**Excerto da página:**

▬▬▬▬▬▬

X - A BB entrega, nesta data, à C..., uma procuração irrevogável conferindo-lhe poderes para constituir os penhores prometidos nos termos desta cláusula e para, subsequentemente, vender o equipamento empenhado, nomeadamente nos termos do n° 4, procuração esta outorgada de acordo com o modelo anexo (Anexo III).

11) Consta da cláusula 29° do acordo mencionado em C), sob a epígrafe «Constituição de hipoteca»:

I - Em garantia do bom cumprimento das obrigações assumidas nos termos do presente contrato, designadamente em garantia do reembolso do capital da AC1 e da AC2 e de todos os montantes que a C... pague no âmbito das garantias bancárias previstas no n.° 3 da cláusula segunda, pagamento de juros remuneratórios e moratórios, comissões e despesas e encargos, a BB constitui, em instrumento contratual acessório nesta data celebrado entre as partes, a favor da C..., hipoteca sobre o imóvel urbano - parcela de terreno para construção urbana, sito no ..., com a área de duzentos e cinco mil, oitocentos e trinta dois vírgula cinquenta metros quadrados, sito na freguesia de ..., concelho de ..., descrito na Conservatória do Registo Predial de ... sob o número … da referida freguesia, inscrito na matriz sob o artigo …, sendo o montante máximo assegurado até 12.652195 (doze milhões seiscentos e cinquenta e dois mil cento e noventa e cinco euros), considerando-se a mesma materialmente acessória do presente contrato".

12 - Consta da cláusula 30.ª do acordo mencionado em C), sob a epígrafe «Promessa de constituição de hipoteca»:

I- Em garantia do bom cumprimento das obrigações assumidas nos termos do presente contrato, designadamente em garantia do reembolso do capital da AC1 e da AC2 e de todos montantes que a C... pague no âmbito das garantias bancárias previstas no n° 3 da cláusula segunda, pagamento de juros remuneratórios e moratórios, comissões e despesas e encargos, a BB promete constituir, aqui, a favor da C..., que aceita a promessa, hipoteca de primeiro grau sobre os imóveis de que venha a ser proprietária que sejam avaliados em montante superior a €25.000 (vinte e cinco mil escudos).

▬▬▬▬▬▬

**Dados fornecidos:**
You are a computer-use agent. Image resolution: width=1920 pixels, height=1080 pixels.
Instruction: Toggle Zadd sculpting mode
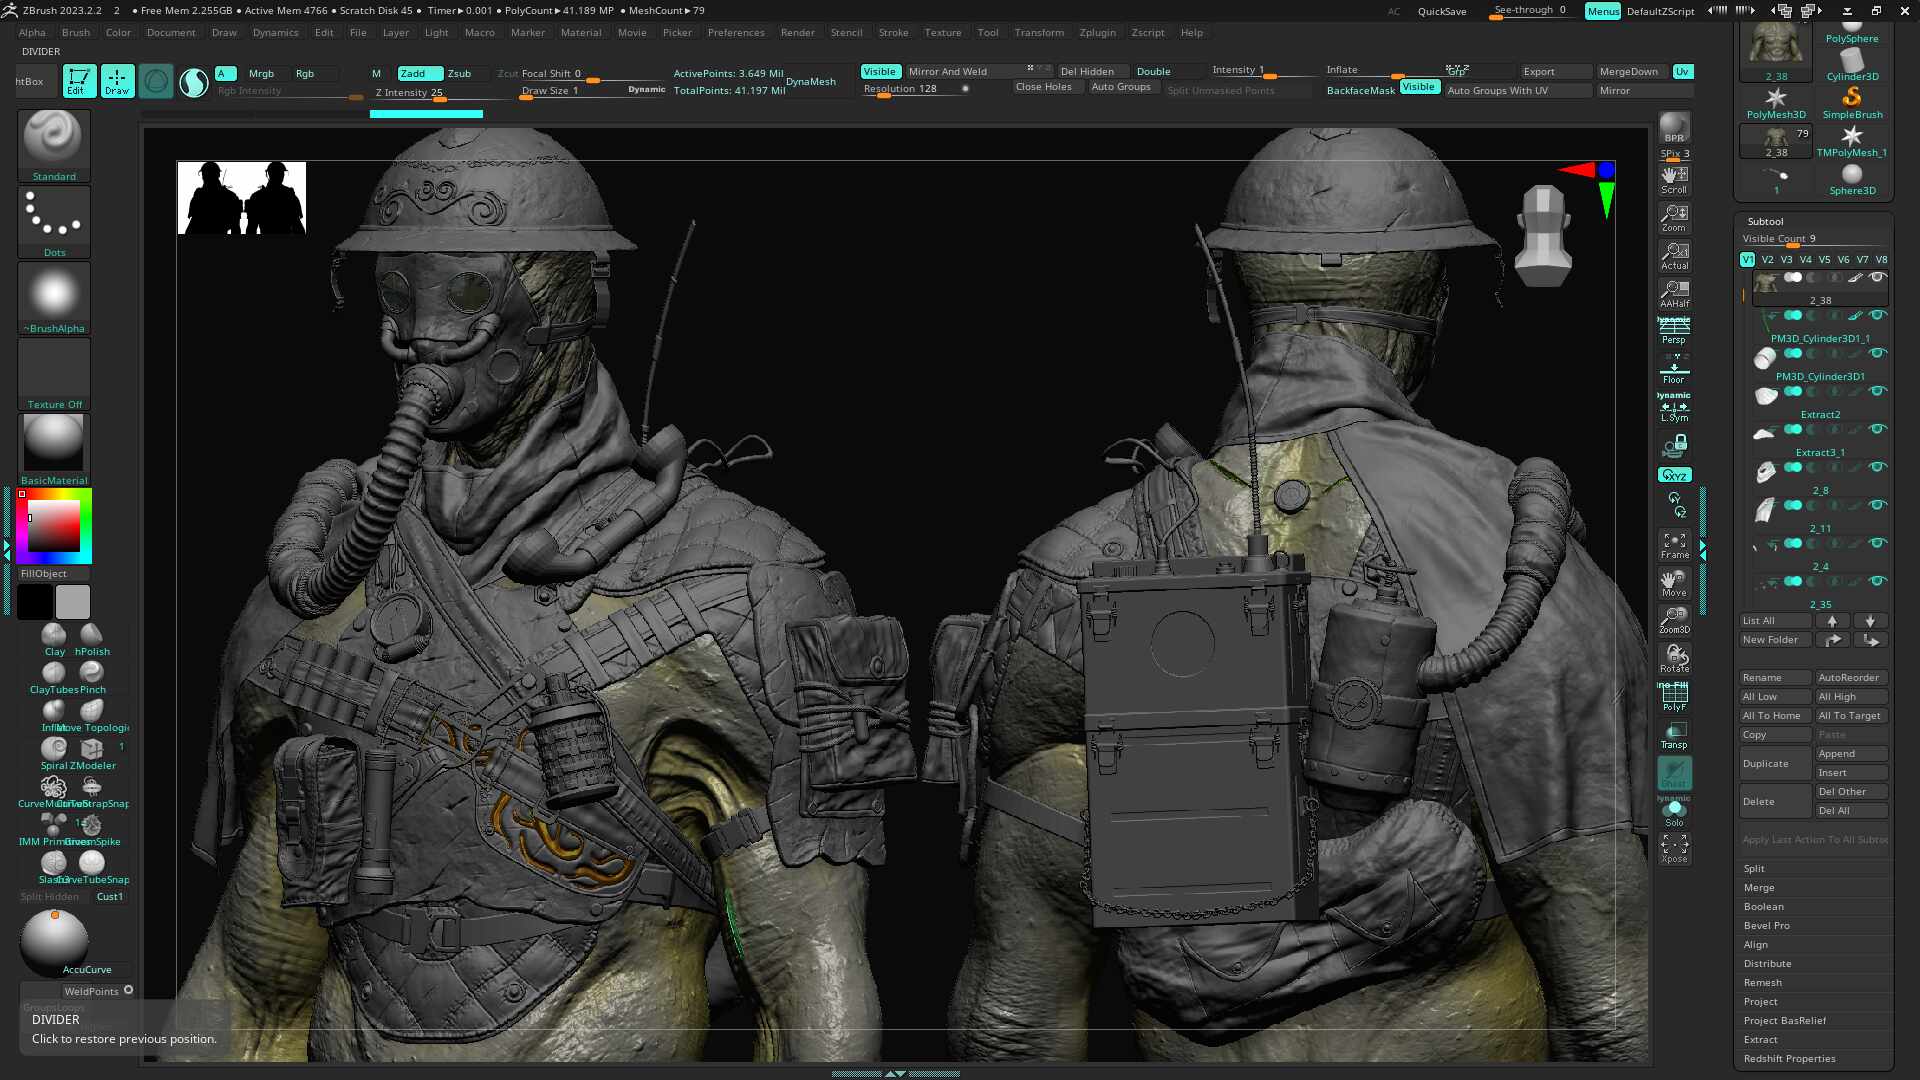coord(418,73)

▬▬▬▬▬▬

**Instruções:**
A. No excerto sobre as garantias do acordo, qual é a epígrafe da cláusula 29.ª?
B. Continue o excerto sobre as garantias do acordo a partir do ponto em que termina.
Os dados não fazem falta para nada do que se pede.

**Respostas por ordem:**
A. «Constituição de hipoteca».

B.
II- Igualmente para os efeitos previstos no número anterior, a BB promete ainda constituir a favor da C..., que aceita a promessa, hipoteca(s) de primeiro grau sobre os veículos automóveis de que venha a ser titular, e que tenham sido adquiridos por montante superior a €15.000 (quinze mil euros), sendo a hipoteca constituída em termos idênticos aos regulados na presente cláusula.

(...)

V - Os contratos de constituição das hipotecas serão celebrados no prazo de quarenta e cinco dias após a notificação efectuada à BB pela C... para o efeito.

VI - Para os efeitos previstos no número anterior, a BB outorga, desde já, procuração irrevogável à C... para, em nome e por conta da BB, proceder à constituição da(s) hipoteca(s) a favor da C..., caso a BB, tendo sido notificada para o efeito pela C... não o fizer dentro do prazo referido no número anterior, incluindo a autorização para a celebração de negócios consigo mesmo".

13- Em 26 de Outubro de 2007, à Autora AA pertenciam 1.211689 acções sobre o capital da Ré.

14- Em 31 de Dezembro de 2006, à sociedade GG, Lda. pertenciam 575552 acções sobre o capital da Ré.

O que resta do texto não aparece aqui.